WORK ITEM »
Copy out, word for word, the lines from the start of the data below through the line containing "You are a computer-use agent. The height", and no others.
[RECORDED DATA Boundary: Start]
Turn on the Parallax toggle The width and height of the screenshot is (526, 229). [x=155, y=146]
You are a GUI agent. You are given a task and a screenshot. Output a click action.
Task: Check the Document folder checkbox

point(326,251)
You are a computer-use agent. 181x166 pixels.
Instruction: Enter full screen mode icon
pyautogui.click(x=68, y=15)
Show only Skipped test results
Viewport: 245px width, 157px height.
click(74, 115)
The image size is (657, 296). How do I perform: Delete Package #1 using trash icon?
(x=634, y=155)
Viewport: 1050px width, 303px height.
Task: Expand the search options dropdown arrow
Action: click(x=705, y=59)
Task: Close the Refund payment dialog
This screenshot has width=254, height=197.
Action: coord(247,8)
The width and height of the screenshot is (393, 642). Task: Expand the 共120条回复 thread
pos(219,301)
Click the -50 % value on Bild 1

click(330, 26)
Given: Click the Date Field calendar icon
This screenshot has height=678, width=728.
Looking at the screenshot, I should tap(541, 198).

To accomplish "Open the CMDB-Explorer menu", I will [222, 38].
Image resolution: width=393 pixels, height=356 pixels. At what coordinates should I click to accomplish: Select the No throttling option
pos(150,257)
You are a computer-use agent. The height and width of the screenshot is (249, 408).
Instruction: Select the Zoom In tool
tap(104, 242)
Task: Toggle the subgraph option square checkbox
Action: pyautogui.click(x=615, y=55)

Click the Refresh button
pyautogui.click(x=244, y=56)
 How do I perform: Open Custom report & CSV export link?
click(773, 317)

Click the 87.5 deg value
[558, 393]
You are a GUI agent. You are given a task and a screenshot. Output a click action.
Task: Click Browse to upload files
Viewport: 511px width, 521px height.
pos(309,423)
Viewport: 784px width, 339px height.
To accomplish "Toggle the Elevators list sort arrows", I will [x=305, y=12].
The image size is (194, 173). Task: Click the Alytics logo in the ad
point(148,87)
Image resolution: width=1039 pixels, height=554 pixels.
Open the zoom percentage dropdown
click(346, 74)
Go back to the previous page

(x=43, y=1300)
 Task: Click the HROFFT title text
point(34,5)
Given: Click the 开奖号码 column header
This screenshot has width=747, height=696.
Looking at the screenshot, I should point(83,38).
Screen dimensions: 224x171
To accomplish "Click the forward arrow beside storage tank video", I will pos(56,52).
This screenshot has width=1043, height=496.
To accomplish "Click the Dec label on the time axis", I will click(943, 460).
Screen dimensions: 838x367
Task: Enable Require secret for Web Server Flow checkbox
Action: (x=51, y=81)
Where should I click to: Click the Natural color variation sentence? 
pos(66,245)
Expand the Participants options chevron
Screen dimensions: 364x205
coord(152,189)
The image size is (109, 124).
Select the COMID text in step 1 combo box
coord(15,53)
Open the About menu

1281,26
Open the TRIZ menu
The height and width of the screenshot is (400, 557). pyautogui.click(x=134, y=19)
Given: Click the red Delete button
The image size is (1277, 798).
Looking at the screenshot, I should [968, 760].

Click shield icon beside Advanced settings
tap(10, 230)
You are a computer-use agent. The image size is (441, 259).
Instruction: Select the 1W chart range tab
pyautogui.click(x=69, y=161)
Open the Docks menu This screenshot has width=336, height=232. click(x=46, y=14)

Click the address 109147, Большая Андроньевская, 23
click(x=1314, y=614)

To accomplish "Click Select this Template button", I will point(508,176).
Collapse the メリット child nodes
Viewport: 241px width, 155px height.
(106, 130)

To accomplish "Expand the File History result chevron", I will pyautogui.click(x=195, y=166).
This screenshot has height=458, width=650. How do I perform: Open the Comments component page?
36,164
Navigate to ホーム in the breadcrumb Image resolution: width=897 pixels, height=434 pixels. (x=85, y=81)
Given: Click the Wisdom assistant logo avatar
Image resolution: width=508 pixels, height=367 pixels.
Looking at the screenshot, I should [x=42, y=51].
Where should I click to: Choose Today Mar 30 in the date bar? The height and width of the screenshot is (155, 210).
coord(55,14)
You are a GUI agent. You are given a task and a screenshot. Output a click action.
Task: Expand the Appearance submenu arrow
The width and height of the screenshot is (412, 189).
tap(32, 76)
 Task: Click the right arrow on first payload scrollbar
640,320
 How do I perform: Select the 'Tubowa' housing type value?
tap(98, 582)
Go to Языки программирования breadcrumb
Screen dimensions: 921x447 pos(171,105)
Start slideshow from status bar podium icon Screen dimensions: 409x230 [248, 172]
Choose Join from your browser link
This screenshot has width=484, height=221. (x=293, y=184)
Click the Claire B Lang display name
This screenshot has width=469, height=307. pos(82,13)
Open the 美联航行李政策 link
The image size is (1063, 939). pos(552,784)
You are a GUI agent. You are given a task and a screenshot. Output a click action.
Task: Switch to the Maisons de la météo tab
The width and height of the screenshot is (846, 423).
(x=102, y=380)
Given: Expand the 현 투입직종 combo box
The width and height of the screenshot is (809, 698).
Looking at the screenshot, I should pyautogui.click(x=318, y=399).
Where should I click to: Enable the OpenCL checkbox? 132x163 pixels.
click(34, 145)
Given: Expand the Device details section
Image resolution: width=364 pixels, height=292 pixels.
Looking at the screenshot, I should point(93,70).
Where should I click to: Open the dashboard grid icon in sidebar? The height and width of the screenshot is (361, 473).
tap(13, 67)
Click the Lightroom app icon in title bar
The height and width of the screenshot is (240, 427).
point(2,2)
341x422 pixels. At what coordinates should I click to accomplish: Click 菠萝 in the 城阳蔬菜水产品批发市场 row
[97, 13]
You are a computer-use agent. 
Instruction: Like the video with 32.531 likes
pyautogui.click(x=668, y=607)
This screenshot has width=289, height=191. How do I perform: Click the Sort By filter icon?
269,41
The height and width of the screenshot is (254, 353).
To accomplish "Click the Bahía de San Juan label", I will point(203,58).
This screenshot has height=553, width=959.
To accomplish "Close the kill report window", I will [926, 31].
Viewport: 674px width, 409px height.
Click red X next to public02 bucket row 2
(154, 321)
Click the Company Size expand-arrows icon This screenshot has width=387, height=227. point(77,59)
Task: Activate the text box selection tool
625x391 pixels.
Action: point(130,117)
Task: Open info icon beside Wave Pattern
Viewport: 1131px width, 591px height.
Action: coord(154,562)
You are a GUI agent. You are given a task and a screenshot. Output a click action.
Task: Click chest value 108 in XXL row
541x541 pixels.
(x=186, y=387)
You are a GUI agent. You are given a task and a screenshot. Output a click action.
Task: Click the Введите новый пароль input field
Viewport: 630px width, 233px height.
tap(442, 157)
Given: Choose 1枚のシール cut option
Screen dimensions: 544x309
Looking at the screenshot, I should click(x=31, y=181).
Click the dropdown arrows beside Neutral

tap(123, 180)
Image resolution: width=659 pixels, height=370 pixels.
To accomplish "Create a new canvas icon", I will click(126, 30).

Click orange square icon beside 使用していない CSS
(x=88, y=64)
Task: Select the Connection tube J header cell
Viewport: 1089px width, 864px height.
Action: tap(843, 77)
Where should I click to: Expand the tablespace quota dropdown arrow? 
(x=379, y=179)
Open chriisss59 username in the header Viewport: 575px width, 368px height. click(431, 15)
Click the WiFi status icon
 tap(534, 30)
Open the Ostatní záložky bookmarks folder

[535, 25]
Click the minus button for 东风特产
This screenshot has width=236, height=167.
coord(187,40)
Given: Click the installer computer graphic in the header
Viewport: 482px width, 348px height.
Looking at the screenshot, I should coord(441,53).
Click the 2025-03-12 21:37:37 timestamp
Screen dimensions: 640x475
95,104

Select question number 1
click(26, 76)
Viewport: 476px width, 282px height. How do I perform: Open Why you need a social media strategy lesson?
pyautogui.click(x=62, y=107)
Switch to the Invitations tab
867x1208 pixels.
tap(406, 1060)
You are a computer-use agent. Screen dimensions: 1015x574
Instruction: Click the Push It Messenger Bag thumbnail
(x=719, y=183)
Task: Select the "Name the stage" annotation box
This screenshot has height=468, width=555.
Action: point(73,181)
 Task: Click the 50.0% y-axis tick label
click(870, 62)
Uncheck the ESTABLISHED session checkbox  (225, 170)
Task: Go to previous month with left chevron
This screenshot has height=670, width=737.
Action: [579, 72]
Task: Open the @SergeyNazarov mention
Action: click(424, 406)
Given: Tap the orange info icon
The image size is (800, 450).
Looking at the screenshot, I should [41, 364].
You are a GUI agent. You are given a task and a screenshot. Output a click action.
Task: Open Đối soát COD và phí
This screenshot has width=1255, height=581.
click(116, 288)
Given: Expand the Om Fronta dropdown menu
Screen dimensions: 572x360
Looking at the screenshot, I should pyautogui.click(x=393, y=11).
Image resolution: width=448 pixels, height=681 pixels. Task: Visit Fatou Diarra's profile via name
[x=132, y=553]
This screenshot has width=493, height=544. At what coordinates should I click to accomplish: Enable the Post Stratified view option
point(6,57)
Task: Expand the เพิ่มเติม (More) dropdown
[RECORDED DATA Boundary: End]
REPLY TO THE TASK »
Turn on the Parallax toggle The width and height of the screenshot is (526, 229). [x=155, y=146]
You are a GUI agent. You are given a task and a screenshot. Output a click action.
Task: Check the Document folder checkbox

point(326,251)
You are a computer-use agent. 181x166 pixels.
Instruction: Enter full screen mode icon
pyautogui.click(x=68, y=15)
Show only Skipped test results
Viewport: 245px width, 157px height.
click(74, 115)
The image size is (657, 296). How do I perform: Delete Package #1 using trash icon?
(x=634, y=155)
Viewport: 1050px width, 303px height.
Task: Expand the search options dropdown arrow
Action: click(x=705, y=59)
Task: Close the Refund payment dialog
This screenshot has width=254, height=197.
Action: coord(247,8)
The width and height of the screenshot is (393, 642). Task: Expand the 共120条回复 thread
pos(219,301)
Click the -50 % value on Bild 1

click(330, 26)
Given: Click the Date Field calendar icon
This screenshot has height=678, width=728.
Looking at the screenshot, I should tap(541, 198).

To accomplish "Open the CMDB-Explorer menu", I will [222, 38].
Image resolution: width=393 pixels, height=356 pixels. At what coordinates should I click to accomplish: Select the No throttling option
pos(150,257)
You are a computer-use agent. The height and width of the screenshot is (249, 408).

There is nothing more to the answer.